INFORMATION SUPPLIED:
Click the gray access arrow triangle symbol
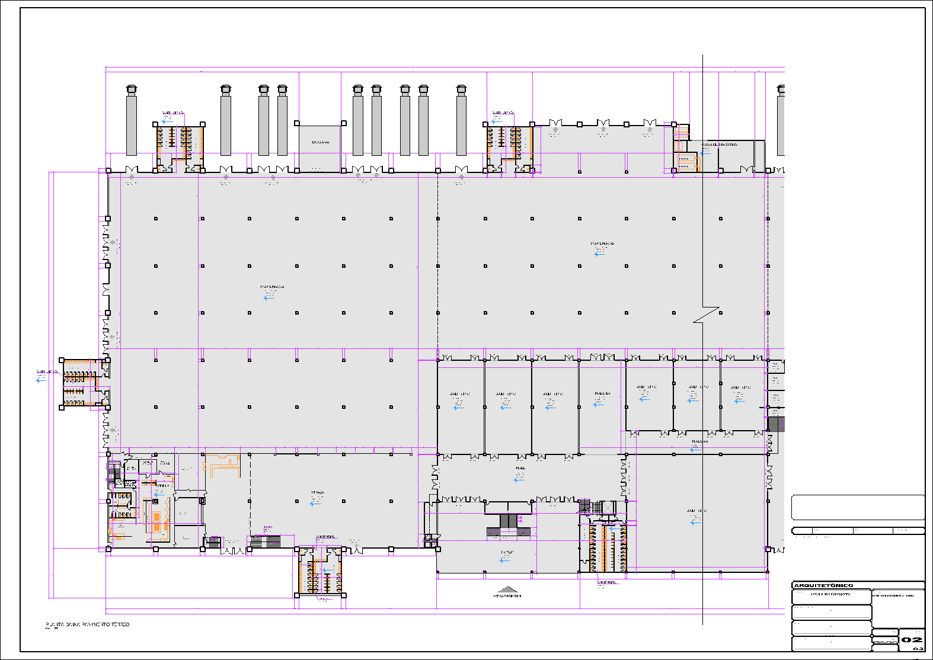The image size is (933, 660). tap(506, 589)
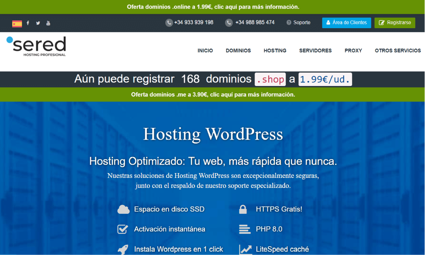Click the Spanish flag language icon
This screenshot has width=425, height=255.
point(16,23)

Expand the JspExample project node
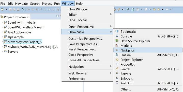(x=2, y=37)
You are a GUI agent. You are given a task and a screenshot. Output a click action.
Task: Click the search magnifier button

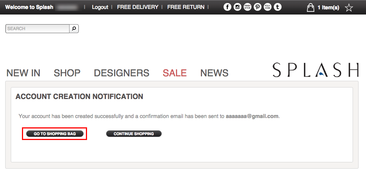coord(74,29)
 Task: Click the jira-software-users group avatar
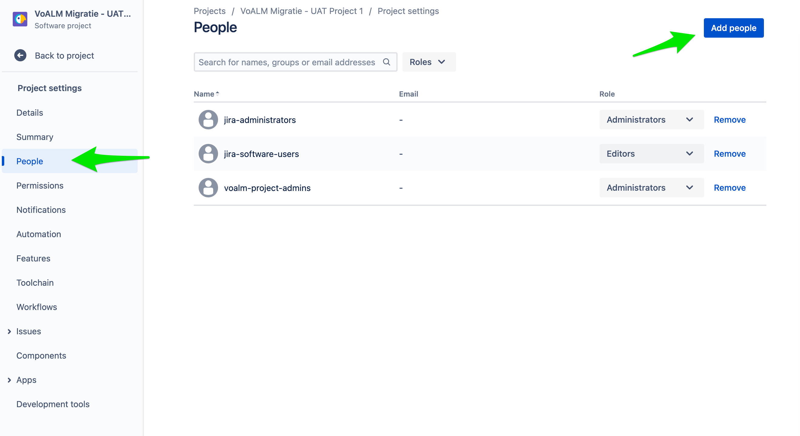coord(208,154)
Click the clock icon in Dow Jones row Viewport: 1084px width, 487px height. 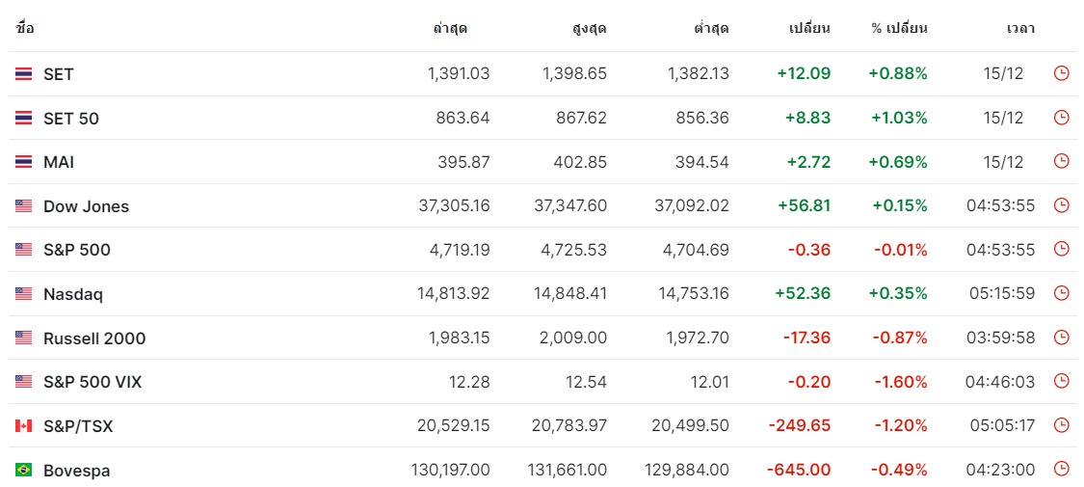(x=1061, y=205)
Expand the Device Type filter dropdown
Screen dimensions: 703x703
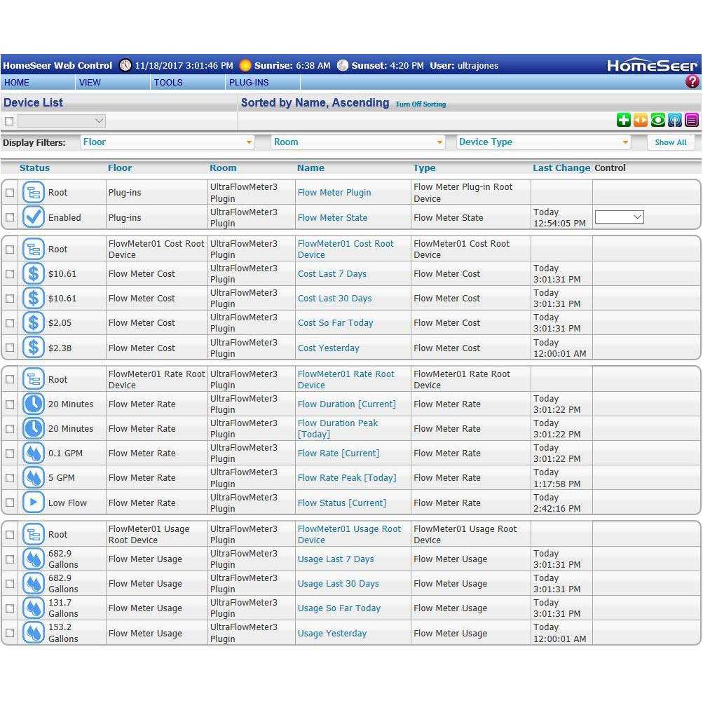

YOUR OBJECTIVE:
In the records, rewrite the lines from the one with "Expand the JspExample project node" to the one with "coord(208,154)", replacing "magnifier" with "magnifying glass" and keeping everything else the same. Leave the pictures out of your answer.

WORKED SOLUTION:
Expand the JspExample project node
(x=2, y=37)
You are a GUI agent. You are given a task and a screenshot. Output a click action.
Task: Click the search magnifying glass button

coord(74,29)
 Task: Click the jira-software-users group avatar
coord(208,154)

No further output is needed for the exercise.